La crise argentine de décembre 2001 est apparue, dès son déclenchement, comme un événement très significatif des dérèglements actuels de l'économie globalisée. On a beaucoup insisté sur les problèmes structurels de l'économie du pays, mais aussi sur les failles du système financier international. Ainsi, le prix Nobel d'économie 2001, Joseph Stiglitz, estimait dès le mois de janvier que l'on pouvait tirer sept leçons de la crise, la principale étant la nécessité d'une profonde réforme du FMI (1).
Pour autant, il a semblé non moins évident que, s'agissant d'un pays disposant de tels atouts naturels et humains, les explications d'un séisme de cette ampleur devaient être recherchées dans l'organisation même de l'État et dans les éléments constitutifs de la nation.
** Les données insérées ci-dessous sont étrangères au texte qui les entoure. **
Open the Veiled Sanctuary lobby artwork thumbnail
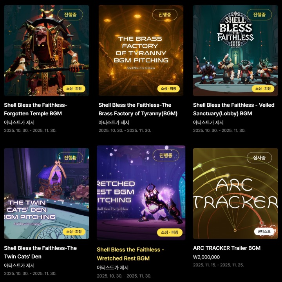The width and height of the screenshot is (282, 282). pyautogui.click(x=235, y=51)
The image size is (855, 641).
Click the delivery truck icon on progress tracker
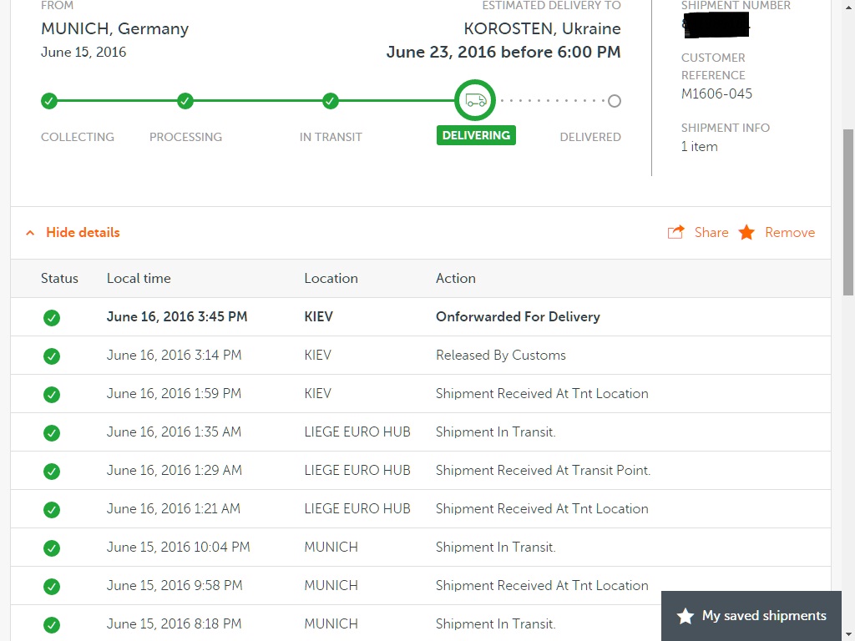pyautogui.click(x=475, y=101)
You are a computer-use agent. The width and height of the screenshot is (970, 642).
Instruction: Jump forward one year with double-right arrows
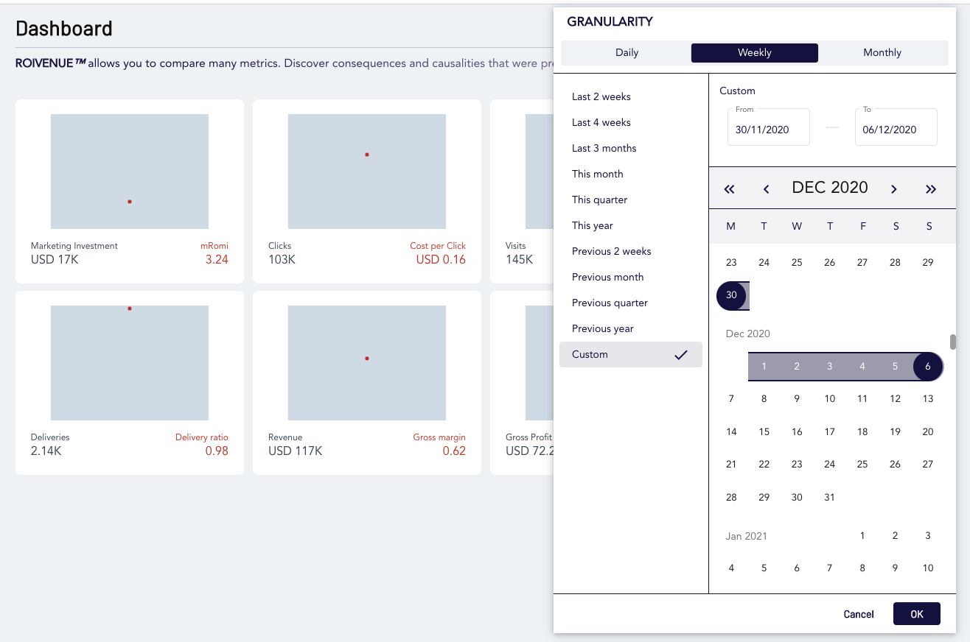pos(930,189)
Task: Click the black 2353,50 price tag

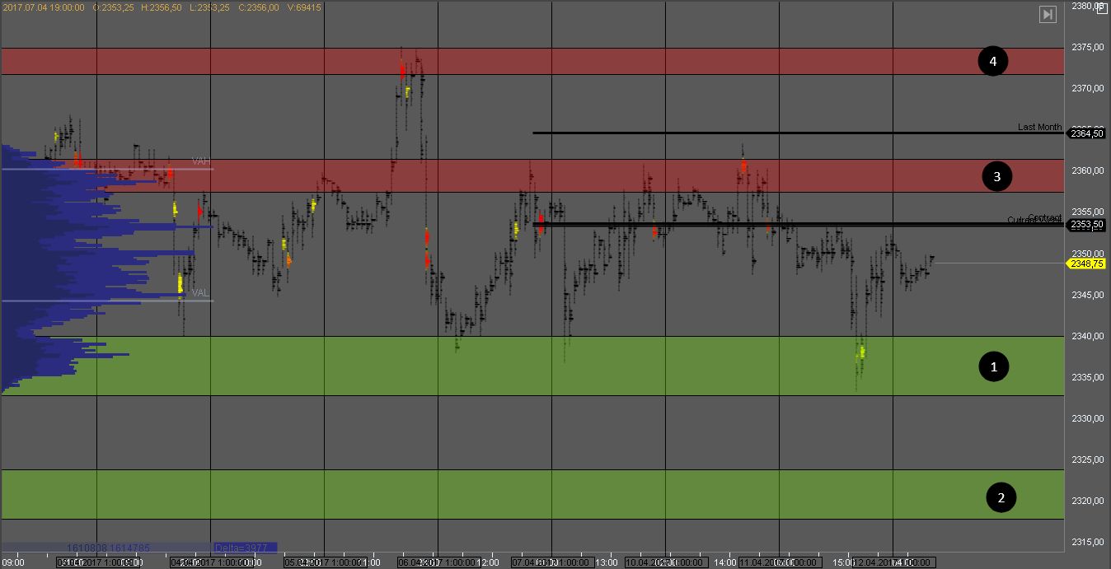Action: tap(1086, 224)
En d'autres termes, la crise argentine devait être vue, avant tout, comme une crise politique.
Un pays dans la tourmente
Les événements argentins offrent d'autant plus d'obstacles à l'analyse qu'ils recèlent plusieurs paradoxes. Le premier d'entre eux, c'est que les institutions se sont révélées assez solides, en dépit d'une très forte dé-légitimation du système politique.
Des partis discrédités
Les élections législatives du 14 octobre 2001 ont été le signe avant-coureur de la crise politique de décembre. Elles ont montré que les Argentins ne délaissaient pas la chose publique puisque la participation a dépassé les 70 %. Et le fait que le vote soit obligatoire en Argentine ne change rien à l'affaire, dans la mesure où cette obligation est surtout formelle. En revanche, les électeurs ont utilisé leur bulletin de vote pour manifester leur rejet des partis établis. Le vote de protestation (el « voto bronca »), c'est-à-dire les suffrages blancs et nuls, a été massif. Il a atteint, pour ce qui concerne l'élection des députés, plus de 21 % (12,9 % de bulletins nuls et 8,2 % de bulletins blancs). En conséquence, tous les partis ont vu rétrécir substantiellement leur base électorale. Le parti justicialiste (péroniste), parce qu'il était alors dans l'opposition, a pu minimiser ses pertes et apparaître comme le vainqueur relatif du scrutin. Mais il n'a même pas retrouvé ses résultats de 1999, pourtant année de défaite électorale Quant à la coalition au pouvoir (radicaux de l'Union civique radicale et divers groupes de gauche rassemblés dans le FREPASO ou Front pour un pays solidaire), elle a fait figure de grande vaincue. Elle est en effet devenue minoritaire, non seulement dans les différentes provinces du pays, mais aussi au Parlement. Elle est passée de 8 millions à 3 250 000 suffrages entre 1999 et 2001 (2).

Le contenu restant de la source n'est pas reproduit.